> Task details: Repeat exactly, and only, the lines below starting at the line that contains "Given: Click the Art-Nr 958678 heading" and ending at the line that contains "This screenshot has width=1280, height=720.", inclusive of both.

[Dataset entries]
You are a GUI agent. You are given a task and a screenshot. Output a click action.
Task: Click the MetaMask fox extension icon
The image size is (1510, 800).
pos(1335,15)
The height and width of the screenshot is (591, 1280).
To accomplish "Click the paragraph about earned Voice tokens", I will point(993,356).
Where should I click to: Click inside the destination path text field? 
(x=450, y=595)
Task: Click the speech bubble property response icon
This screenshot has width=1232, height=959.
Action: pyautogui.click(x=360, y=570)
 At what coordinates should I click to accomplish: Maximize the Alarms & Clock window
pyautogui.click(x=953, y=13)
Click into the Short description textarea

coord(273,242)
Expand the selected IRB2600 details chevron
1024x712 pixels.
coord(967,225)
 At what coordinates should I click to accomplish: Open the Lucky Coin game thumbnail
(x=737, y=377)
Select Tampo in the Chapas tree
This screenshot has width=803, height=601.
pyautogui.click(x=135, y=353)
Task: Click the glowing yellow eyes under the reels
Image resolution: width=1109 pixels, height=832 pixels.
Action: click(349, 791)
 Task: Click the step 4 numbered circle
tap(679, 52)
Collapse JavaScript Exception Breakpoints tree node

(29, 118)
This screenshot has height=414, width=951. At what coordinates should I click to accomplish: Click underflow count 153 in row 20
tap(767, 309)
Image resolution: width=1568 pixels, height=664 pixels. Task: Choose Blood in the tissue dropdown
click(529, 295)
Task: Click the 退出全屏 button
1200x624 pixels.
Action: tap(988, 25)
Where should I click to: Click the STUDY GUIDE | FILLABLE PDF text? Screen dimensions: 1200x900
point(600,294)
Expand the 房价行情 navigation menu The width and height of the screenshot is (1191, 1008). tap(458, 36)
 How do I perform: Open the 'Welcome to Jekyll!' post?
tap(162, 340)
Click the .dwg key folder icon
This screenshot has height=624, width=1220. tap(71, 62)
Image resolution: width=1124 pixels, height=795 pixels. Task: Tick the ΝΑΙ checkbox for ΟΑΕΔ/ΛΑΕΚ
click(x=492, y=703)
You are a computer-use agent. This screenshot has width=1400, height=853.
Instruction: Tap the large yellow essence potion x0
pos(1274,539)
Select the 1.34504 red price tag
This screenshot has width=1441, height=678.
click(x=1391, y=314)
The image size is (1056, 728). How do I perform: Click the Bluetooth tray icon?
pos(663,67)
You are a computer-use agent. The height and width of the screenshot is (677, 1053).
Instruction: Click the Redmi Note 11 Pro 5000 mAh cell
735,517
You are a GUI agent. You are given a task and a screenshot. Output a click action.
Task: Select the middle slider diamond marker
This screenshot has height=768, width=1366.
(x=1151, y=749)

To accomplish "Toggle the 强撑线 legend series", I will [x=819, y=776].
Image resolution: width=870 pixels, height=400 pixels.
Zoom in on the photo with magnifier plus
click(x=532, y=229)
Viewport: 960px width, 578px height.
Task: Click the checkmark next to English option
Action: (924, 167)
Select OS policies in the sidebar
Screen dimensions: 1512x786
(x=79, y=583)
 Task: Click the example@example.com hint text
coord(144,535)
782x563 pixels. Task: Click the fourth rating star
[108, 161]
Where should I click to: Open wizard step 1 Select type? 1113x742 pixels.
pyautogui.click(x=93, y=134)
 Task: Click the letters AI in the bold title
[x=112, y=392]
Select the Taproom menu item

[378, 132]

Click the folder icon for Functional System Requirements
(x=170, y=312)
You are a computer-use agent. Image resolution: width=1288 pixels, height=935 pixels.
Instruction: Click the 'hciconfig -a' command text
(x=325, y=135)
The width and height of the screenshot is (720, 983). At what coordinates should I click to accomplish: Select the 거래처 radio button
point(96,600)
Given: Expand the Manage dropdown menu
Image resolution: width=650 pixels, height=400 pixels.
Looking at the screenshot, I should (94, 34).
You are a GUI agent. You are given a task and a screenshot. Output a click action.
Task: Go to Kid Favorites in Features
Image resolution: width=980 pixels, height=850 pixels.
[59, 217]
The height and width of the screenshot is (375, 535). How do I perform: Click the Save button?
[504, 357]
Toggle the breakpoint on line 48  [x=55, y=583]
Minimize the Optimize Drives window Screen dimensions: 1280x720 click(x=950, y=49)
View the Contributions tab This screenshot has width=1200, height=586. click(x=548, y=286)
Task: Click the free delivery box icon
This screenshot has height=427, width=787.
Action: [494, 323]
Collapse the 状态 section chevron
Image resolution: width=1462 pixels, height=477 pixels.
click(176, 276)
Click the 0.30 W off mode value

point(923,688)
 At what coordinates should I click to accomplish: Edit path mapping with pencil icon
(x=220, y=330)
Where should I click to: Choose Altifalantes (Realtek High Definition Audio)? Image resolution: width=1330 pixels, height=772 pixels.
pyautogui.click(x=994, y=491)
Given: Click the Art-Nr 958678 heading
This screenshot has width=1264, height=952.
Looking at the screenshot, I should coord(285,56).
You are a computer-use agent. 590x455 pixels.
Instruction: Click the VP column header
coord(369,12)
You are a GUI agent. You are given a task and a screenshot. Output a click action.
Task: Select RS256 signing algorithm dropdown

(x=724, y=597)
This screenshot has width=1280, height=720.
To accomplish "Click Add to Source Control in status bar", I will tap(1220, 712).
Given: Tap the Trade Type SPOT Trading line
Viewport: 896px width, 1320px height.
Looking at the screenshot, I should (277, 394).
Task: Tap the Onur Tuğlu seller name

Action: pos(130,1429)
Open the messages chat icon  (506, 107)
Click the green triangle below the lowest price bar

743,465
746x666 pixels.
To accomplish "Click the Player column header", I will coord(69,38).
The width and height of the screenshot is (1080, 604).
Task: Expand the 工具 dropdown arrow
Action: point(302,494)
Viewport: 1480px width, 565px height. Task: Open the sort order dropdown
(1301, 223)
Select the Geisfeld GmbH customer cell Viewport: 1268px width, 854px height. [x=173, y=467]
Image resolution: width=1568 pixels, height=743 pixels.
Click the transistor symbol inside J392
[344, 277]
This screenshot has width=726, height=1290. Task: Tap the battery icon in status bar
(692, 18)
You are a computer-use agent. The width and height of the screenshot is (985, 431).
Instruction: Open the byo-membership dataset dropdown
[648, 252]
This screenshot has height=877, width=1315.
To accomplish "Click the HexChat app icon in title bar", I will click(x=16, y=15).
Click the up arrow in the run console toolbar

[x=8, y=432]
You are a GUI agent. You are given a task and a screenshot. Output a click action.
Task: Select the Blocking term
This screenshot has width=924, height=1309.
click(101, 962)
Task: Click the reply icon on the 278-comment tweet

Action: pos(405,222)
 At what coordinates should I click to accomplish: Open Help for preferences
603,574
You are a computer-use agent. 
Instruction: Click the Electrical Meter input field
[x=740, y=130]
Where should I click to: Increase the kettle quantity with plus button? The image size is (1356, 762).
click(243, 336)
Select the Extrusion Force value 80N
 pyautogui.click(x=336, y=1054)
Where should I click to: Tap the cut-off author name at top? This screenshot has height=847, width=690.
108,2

> Result of the exercise:
Given: Click the Art-Nr 958678 heading
This screenshot has width=1264, height=952.
Looking at the screenshot, I should coord(285,56).
You are a computer-use agent. 590x455 pixels.
Instruction: Click the VP column header
coord(369,12)
You are a GUI agent. You are given a task and a screenshot. Output a click action.
Task: Select RS256 signing algorithm dropdown

(x=724, y=597)
This screenshot has width=1280, height=720.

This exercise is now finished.